If you read some of Housel’s questions below, you’ll quickly see why this post has been shared all over social media.

  • Whose life do I admire that is secretly miserable?
  • What do I believe is true only because believing it puts me in good standing with my tribe?
  • Which of my current values would be different if I were raised by different parents?
  • What do I think is ambition (a good trait) but is actually envy (a terrible one)?
  • What annoys me about other people that I sometimes do myself?
  • How much of my nostalgia is a false or incomplete memory of the past?
  • Is this thing I’m worried about actually a problem, or am I looking for problems to worry about because they make me feel in control?
  • What is partially true but I believe in it so absolutely, and take it so seriously, that I’ve turned it into a dangerous belief?
  • Are there things going well in my life today that I will look back on and wish I had quit while I was ahead?
  • Is there something in my life I think I’m “passionate” about or “focused” on but I’m actually just addicted to it?

 
I love several things about this list of questions. First and foremost, asking them requires us to be vulnerable with ourselves, which is never easy. The questions emphasize the importance of authenticity, critical thinking, cultural understanding and recognizing the illusion of control.
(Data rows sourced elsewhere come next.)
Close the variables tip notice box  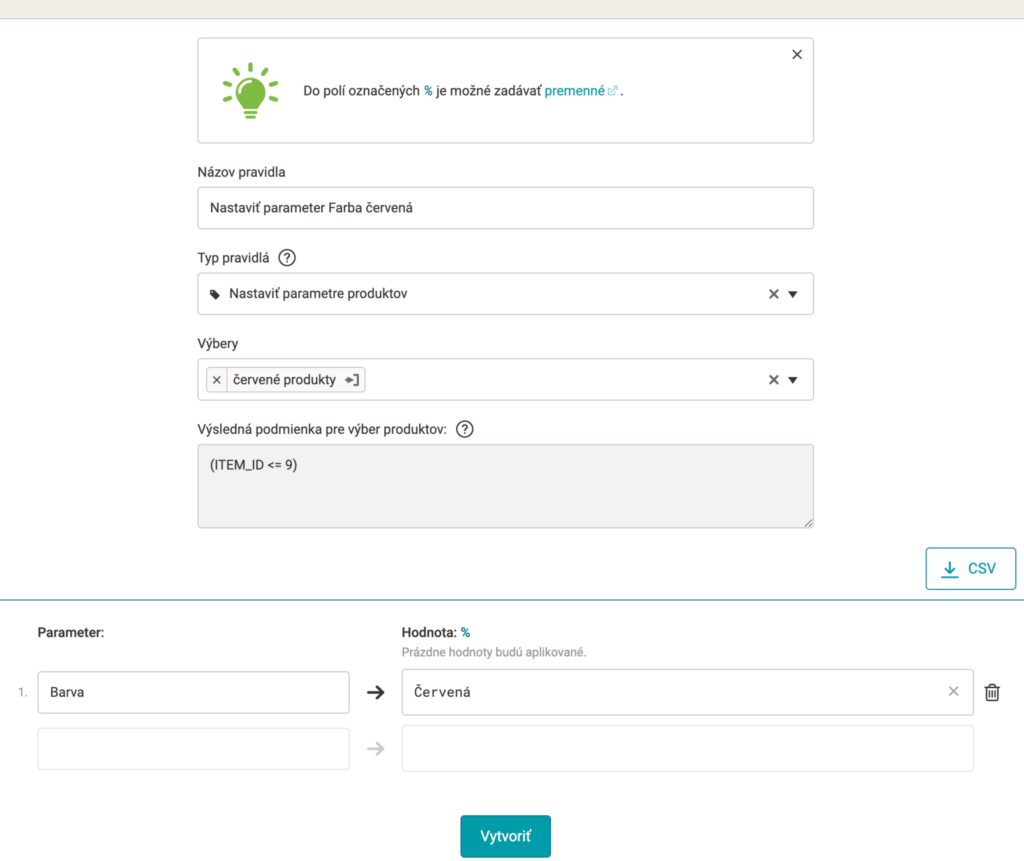point(797,55)
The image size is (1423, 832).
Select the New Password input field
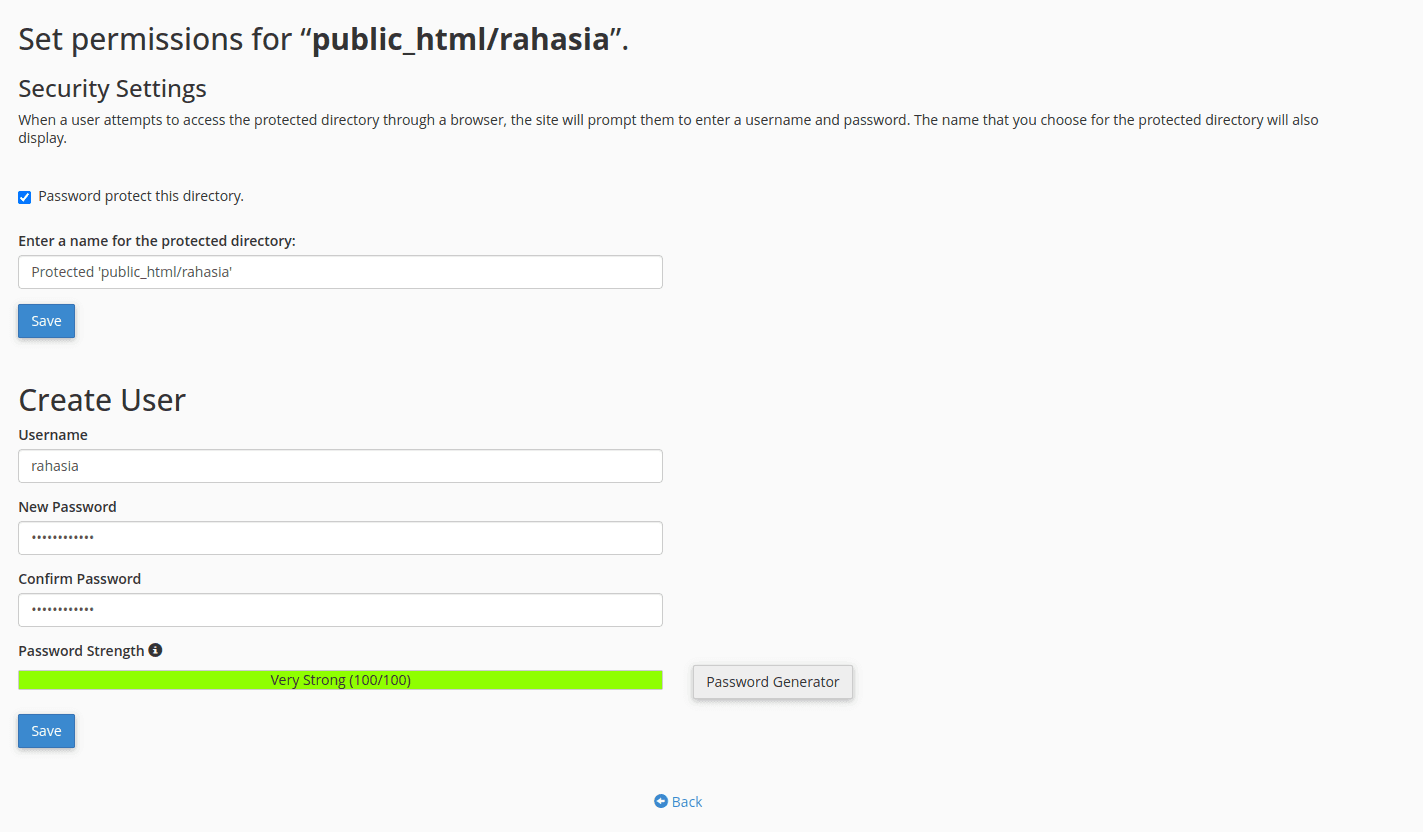[340, 538]
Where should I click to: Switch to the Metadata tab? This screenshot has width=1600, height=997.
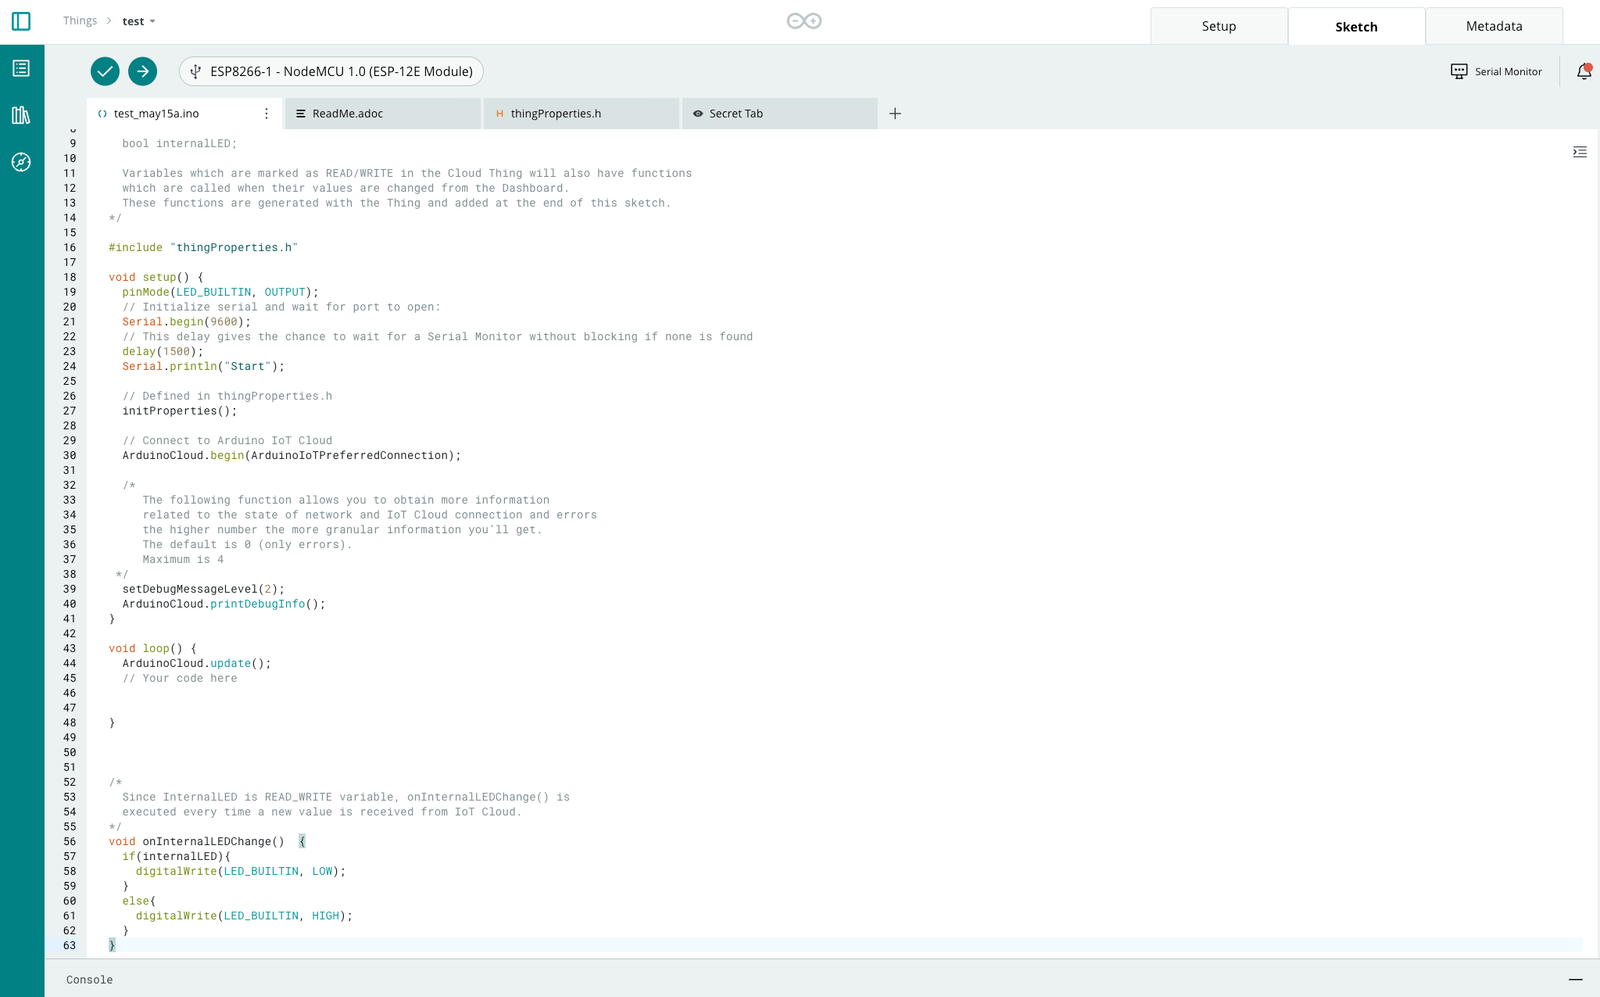coord(1494,26)
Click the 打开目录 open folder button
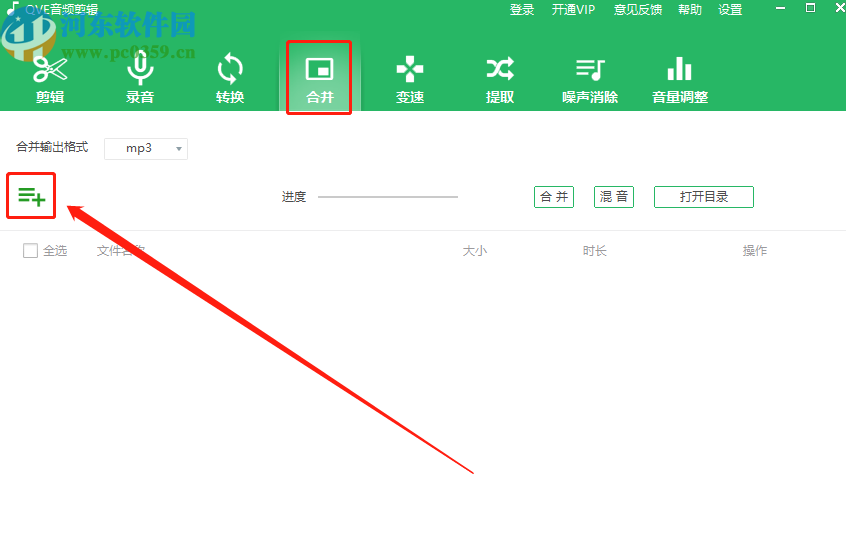The height and width of the screenshot is (543, 846). point(704,197)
More specifically, Housel’s questions are framed in a way that forces us to be honest about some of our more unreasonable beliefs or unseemly thoughts. It’s often through this type of radical self-honesty that we learn and grow the most. I spent some time thinking deeply about a few of the questions and suggest you spend time doing the same.

When we confront our own beliefs, biases, and narratives head-on, we often see discrepancies between the way we see the world—or our place in the world—and the reality of things. I have always loved the phrase “strong opinions, loosely held” and believe that if we want to avoid falling prey to group think and confirmation bias, we must constantly challenge our beliefs in order to evolve them. This is especially necessary as facts and circumstances change—it’s crucial to know when the evidence on a topic has shifted against your entrenched opinion on it.

Housel’s questions also connect to our sense of purpose and our understanding of what we want most. In particular, his first question, “Whose life do I admire that is secretly miserable?” is a great prompt to help you recognize if you are climbing a personal or professional mountain that will leave you feeling empty at the top.

Housel’s questions are designed to pull us out of our comfort zones and into the realm of the uncomfortable truths that are necessary for growth. The reward for this sometimes-painful self-analysis is a more balanced and informed perspective, and ultimately, a deeper sense of self awareness.

This week, take a few minutes to answer one or more of the questions, and encourage someone close to you to do the same. Your own answers may surprise you the most.

Quote of The Week

“Judge a man by his questions rather than by his answers.”